In over two years, the building works had managed to construct 94 percent of the structure of this 20-level, 400-room hotel without anyone so much as batting an eyelid.

It might take another six years or it might never be resolved"

The stoppage "left us speechless, because at all times we had a clear conscience that we were acting in accordance with the law," says the architect of the hotel, Ubaldo Gómiz.

"They gave us a building permit and the project got the green light from the Environment Ministry, the coastal authority and the regional environment department. It must be the cleanest administrative ruling in Spain because they went through it with a fine-toothed comb it on the orders of the ex-minister," he says, referring to Cristina Narbona, environment minister from 2004 to 2008 under the Socialist government of Prime Minister José Luis Rodríguez Zapatero.

Environmental groups had objected to the building of the hotel and once their complaint had been admitted and an Almería judge had opened proceedings -- which culminated in the preventive stoppage of construction work as the municipal permit granted by the local government was revised -- Narbona said the hotel would be a government priority.

"It might take another six years or it might never be resolved," sighs Gómiz, who nevertheless points out that he is complying with the court ruling.

I feel very proud of what I have designed here. It was difficult to do"

"This is very specific kind of case and the magistrates need to be trained in it. They are normally based on the expert testimonies and, many times, they get muddled up. I imagine they have been overwhelmed by so much data. It is very difficult for someone to understand the complexity of this case," he says.

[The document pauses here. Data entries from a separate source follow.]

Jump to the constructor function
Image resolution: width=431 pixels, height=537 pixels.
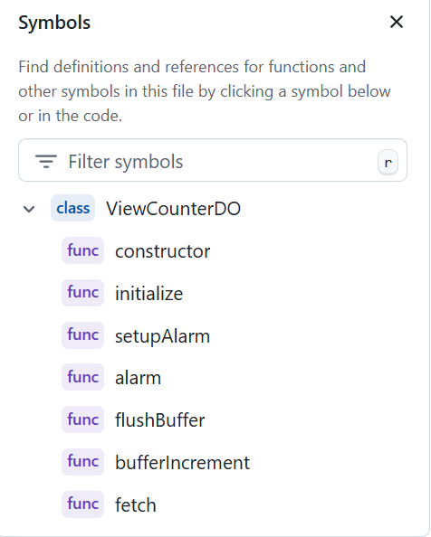coord(162,251)

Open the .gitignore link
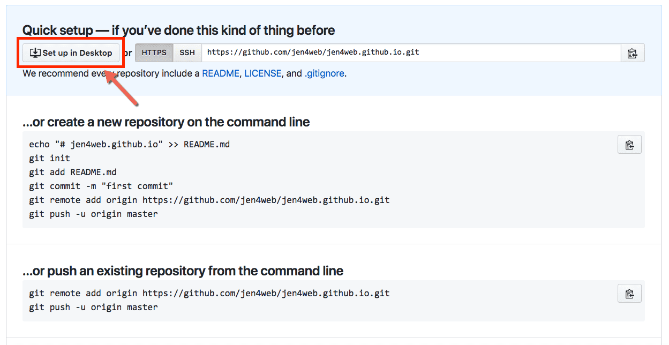click(325, 73)
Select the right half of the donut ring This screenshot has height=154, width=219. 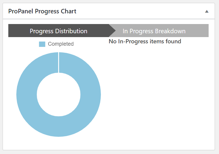[91, 94]
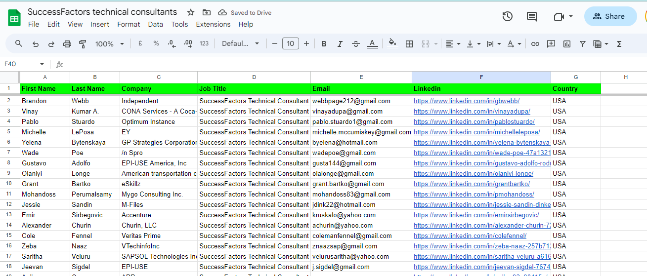Click the insert link icon
The width and height of the screenshot is (647, 276).
(x=535, y=44)

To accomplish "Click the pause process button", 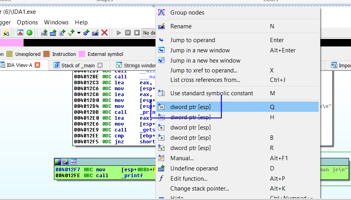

Tens of rulings on the complex have been issued, all of them aimed at demolishing the hotel. The most significant of those have been in the last 12 months. In March of this year, the Supreme Court ruled that at around 80 meters from the sea it encroaches upon the public right-of-way protected area which encompasses the first 100 meters from the shore, as established in the 1988 Coast Law. In other words, at least part of the structure has been erected on land in the public domain and is thus illegal.

Environmentalist groups, including Greenpeace Spain, said the ruling paved the way for the hotel to be demolished. However, disputes at national and regional government level over who should foot the bill for the demolition means the hotel remains standing, its future uncertain.

The former Socialist government had signed an agreement with the party's Andalusian bloc to demolish the complex in the run-up to last November's general election. However, the new Popular Party government, which swept to power in a landslide victory, now wants to avoid coughing up to reduce the hotel to rubble.

The Andalusia High Court is forcing the government to return the site to the "green land" category that had protected it prior to 1994. It remains to be seen if the court revokes the building permit that allowed a hotel that some have described as an "aberration" to be constructed.

"It does not affect me," says Gómiz. "I feel very proud of what I have designed here. I have done thousands of projects over my 30-year career. The hotel is very good and it has been very difficult to design it where it is."

He only sees one "but." "The local government insisted that it was white when I designed it in ochre tones so it was in harmony with the environment."

Despite everything he has been through and the rest that is still to come, Gómiz says he would do it all again if he had the chance. "Of course I would. I don't have a guilty conscience. I feel proud of the work. As an architect, I think it is very good and I have received congratulations from colleagues."

More serious to him is the "judicial uncertainty" generated by the proceedings and which has, what's more, "frightened away investment."